# WRITTEN PROBLEM:
State how many lines in the records below contain the string "value", treating uppercase and lowercase letters as different. Give only the number.

# PROVIDED DATA:
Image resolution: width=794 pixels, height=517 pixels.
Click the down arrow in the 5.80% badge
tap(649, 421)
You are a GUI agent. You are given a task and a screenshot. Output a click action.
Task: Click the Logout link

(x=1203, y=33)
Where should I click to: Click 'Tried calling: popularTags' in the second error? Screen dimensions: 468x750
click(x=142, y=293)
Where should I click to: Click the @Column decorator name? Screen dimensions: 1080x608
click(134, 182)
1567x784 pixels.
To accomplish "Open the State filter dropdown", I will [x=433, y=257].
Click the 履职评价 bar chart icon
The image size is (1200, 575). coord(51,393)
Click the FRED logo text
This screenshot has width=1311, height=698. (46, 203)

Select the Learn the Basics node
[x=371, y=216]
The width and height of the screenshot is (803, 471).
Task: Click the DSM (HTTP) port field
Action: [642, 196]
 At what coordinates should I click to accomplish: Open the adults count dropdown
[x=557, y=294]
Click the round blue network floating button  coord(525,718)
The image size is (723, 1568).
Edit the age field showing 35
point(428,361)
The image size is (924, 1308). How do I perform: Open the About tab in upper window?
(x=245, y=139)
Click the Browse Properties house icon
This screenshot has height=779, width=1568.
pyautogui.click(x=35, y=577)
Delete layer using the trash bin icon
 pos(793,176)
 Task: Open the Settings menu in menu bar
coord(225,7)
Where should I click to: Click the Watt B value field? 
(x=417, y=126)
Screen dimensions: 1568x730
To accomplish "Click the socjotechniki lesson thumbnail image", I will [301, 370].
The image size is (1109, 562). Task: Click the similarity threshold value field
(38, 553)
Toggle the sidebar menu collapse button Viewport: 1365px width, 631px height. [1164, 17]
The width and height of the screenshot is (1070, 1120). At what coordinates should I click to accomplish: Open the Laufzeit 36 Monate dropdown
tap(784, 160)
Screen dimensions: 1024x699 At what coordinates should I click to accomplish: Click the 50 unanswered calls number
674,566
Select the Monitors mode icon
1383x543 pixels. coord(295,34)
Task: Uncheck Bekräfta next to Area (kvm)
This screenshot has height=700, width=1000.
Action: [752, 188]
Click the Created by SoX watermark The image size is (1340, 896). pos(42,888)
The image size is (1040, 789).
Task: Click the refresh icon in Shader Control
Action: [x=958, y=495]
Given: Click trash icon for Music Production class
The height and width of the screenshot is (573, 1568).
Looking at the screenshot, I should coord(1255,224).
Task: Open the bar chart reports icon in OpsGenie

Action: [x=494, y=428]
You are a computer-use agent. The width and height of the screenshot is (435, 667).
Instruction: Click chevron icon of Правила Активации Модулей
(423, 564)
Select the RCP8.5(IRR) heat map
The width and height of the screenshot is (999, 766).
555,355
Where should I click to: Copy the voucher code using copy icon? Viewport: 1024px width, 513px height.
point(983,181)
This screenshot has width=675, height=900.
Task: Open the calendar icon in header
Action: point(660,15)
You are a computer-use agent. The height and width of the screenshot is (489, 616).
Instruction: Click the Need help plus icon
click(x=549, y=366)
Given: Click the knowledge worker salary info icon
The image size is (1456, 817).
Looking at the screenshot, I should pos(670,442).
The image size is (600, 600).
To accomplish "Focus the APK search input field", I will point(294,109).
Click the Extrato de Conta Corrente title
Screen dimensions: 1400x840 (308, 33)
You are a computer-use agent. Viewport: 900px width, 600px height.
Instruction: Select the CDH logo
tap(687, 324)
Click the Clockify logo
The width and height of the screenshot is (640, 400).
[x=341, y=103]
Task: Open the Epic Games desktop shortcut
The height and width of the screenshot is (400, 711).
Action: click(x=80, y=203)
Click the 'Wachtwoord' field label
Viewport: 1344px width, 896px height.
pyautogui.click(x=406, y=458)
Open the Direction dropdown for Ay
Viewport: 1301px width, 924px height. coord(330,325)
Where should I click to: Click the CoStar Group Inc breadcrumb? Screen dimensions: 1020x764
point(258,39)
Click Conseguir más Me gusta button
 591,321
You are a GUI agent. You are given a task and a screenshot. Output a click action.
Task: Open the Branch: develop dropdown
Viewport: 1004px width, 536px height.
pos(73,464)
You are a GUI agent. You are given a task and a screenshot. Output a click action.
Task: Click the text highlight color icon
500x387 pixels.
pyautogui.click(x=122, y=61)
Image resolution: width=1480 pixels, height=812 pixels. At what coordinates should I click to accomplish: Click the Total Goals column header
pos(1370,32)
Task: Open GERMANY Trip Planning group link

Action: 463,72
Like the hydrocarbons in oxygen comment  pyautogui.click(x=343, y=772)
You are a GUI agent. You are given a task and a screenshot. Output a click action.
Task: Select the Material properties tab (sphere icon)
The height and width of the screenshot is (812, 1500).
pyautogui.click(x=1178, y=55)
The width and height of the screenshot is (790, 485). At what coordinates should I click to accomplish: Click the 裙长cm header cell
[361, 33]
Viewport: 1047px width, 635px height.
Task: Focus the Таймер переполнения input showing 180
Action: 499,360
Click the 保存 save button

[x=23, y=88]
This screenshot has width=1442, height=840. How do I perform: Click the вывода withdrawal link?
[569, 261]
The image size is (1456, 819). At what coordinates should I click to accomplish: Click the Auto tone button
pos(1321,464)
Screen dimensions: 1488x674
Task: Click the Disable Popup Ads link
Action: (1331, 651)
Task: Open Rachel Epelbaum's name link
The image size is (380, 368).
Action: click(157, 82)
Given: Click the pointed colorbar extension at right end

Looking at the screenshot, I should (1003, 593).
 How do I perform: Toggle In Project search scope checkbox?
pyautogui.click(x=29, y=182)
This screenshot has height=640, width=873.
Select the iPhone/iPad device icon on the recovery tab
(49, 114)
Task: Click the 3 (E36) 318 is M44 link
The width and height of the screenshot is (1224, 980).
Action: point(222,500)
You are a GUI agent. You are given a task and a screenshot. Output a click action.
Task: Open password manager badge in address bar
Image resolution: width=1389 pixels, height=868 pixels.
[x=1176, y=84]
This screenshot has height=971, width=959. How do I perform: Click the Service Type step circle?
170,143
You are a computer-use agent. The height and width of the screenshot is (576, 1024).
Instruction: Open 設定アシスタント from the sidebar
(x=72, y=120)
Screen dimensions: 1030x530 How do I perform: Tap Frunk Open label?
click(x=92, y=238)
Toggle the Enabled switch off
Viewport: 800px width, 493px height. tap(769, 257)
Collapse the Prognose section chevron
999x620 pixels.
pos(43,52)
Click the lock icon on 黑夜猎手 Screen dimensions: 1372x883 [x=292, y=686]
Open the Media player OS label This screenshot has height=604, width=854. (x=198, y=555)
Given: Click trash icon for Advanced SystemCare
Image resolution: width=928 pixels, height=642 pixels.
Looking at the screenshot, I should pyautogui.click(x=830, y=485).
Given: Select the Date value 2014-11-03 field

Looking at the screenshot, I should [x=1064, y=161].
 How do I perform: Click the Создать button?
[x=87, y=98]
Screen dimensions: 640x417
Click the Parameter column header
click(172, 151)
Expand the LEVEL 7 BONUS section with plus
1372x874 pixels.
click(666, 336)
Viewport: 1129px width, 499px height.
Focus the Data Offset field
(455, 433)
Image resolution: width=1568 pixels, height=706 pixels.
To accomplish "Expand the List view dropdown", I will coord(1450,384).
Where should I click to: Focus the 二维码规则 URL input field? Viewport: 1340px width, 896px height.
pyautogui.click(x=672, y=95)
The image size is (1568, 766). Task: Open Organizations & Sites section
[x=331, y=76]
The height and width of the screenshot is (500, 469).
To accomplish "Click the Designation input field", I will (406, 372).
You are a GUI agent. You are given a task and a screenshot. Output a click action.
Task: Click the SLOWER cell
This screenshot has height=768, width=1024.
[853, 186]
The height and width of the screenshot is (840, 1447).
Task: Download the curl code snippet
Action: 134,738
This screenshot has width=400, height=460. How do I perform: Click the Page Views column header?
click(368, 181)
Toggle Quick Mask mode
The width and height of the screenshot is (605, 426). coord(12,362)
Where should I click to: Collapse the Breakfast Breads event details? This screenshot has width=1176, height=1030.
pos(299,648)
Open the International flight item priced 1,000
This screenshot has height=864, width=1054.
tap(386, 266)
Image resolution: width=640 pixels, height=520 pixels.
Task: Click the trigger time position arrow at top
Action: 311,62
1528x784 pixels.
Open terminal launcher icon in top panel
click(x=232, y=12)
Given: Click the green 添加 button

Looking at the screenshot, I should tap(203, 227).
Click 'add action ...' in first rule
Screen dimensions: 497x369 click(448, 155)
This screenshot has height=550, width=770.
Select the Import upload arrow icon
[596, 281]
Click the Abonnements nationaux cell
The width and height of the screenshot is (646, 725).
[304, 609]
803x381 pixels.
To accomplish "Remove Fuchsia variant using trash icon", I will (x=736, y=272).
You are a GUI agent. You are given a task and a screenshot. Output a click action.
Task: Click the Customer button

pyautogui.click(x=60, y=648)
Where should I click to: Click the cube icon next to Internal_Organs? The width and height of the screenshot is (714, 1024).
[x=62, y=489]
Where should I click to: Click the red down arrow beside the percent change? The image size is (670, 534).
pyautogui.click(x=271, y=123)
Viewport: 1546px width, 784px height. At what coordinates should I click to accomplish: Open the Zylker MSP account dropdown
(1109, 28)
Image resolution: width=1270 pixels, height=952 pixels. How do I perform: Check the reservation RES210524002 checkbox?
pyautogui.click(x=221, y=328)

# RESULT FOR THIS TASK:
3